> _TO DO_
Reproduce the following passage on Class B Shares and the 2012 offering in full, word for word.

Class B Shares have no voting rights, except on certain limited matters. However, holders of Class B Shares that are converted into Class A Shares will have all the voting rights of the other holders of Class A Shares. Class B Shares are not convertible in the hands of the initial holder. A transferee unaffiliated with the initial holder that receives Class B Shares subsequent to one of the permitted transfers mentioned below may elect to convert each Class B Share into one Class A Share. Class B Shares are transferable only: (1) to an affiliate of a holder of Issuer common stock or to the Issuer, (2) in a widely dispersed public offering, (3) in a private sale in which no purchaser (or group of associated purchasers) would acquire Class A Shares and/or Class B Shares in an amount that, after the conversion of such Class B Shares into Class A Shares, is (or represents) 2% or more of a class of the Issuer’s voting securities or (4) to a purchaser that would control a majority of the Issuer’s voting securities notwithstanding such transfer. In the case of Class B Shares that are intended to be sold by a holder thereof in an offering under an effective registration statement filed by the Issuer with the Securities and Exchange Commission, the participation in the offering by the transferee of such shares will serve as such transferee’s notice to the Issuer to elect to convert its Class B Shares, and the transferee shall receive Class A Shares in such transfer.
Pursuant to a registered public offering on September 19, 2012 (the “Offering”), the Issuer offered 5,681,818 Class A Shares for sale, and certain selling stockholders of the Issuer offered 4,318,182 Class A Shares for sale. In connection with the Offering, Crestview-NAFH agreed to purchase 886,525 Class A Shares for $15,000,003. The source of funds for Crestview-NAFH’s purchase was capital contributions made by the investors in the Crestview Funds as well as available lines of credit.

> _MATERIAL SHOWN_

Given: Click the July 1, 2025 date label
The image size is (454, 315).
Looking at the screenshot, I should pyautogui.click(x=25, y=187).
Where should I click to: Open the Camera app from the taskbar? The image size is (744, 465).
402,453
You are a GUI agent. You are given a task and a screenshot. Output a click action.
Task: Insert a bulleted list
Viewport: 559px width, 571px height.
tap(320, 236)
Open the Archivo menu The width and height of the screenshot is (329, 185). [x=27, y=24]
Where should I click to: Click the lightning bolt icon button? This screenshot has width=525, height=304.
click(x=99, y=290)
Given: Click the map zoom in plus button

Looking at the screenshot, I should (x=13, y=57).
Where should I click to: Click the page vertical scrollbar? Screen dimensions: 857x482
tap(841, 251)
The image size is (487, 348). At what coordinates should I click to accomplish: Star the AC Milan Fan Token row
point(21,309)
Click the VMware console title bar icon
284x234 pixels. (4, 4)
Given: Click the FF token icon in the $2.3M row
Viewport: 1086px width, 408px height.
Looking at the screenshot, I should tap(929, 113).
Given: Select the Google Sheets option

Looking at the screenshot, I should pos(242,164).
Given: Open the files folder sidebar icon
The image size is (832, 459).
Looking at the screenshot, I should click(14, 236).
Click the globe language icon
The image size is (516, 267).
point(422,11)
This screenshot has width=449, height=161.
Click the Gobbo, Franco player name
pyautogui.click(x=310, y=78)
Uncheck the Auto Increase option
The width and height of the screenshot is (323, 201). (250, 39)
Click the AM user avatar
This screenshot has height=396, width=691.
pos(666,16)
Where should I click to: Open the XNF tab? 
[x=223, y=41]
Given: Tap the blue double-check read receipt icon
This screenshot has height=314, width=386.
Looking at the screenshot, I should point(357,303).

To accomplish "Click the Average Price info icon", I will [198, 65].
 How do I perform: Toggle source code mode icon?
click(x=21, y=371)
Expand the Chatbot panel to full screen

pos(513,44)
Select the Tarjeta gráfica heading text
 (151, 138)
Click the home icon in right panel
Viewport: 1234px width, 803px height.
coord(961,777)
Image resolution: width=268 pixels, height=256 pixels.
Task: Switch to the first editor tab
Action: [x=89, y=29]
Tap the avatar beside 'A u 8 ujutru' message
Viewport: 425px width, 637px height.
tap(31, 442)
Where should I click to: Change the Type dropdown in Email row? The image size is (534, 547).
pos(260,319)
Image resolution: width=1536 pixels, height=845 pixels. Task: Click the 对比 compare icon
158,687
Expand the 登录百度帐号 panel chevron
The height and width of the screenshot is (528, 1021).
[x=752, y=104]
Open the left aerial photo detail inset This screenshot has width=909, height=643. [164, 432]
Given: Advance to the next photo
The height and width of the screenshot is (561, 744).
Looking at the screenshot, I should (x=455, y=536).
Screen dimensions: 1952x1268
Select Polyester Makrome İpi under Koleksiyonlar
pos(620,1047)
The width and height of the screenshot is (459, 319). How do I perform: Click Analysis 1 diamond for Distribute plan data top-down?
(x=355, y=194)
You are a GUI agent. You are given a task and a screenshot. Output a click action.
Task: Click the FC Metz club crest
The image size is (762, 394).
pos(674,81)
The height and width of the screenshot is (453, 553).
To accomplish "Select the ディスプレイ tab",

> _SOLUTION_
Class B Shares have no voting rights, except on certain limited matters. However, holders of Class B Shares that are converted into Class A Shares will have all the voting rights of the other holders of Class A Shares. Class B Shares are not convertible in the hands of the initial holder. A transferee unaffiliated with the initial holder that receives Class B Shares subsequent to one of the permitted transfers mentioned below may elect to convert each Class B Share into one Class A Share. Class B Shares are transferable only: (1) to an affiliate of a holder of Issuer common stock or to the Issuer, (2) in a widely dispersed public offering, (3) in a private sale in which no purchaser (or group of associated purchasers) would acquire Class A Shares and/or Class B Shares in an amount that, after the conversion of such Class B Shares into Class A Shares, is (or represents) 2% or more of a class of the Issuer’s voting securities or (4) to a purchaser that would control a majority of the Issuer’s voting securities notwithstanding such transfer. In the case of Class B Shares that are intended to be sold by a holder thereof in an offering under an effective registration statement filed by the Issuer with the Securities and Exchange Commission, the participation in the offering by the transferee of such shares will serve as such transferee’s notice to the Issuer to elect to convert its Class B Shares, and the transferee shall receive Class A Shares in such transfer.
Pursuant to a registered public offering on September 19, 2012 (the “Offering”), the Issuer offered 5,681,818 Class A Shares for sale, and certain selling stockholders of the Issuer offered 4,318,182 Class A Shares for sale. In connection with the Offering, Crestview-NAFH agreed to purchase 886,525 Class A Shares for $15,000,003. The source of funds for Crestview-NAFH’s purchase was capital contributions made by the investors in the Crestview Funds as well as available lines of credit.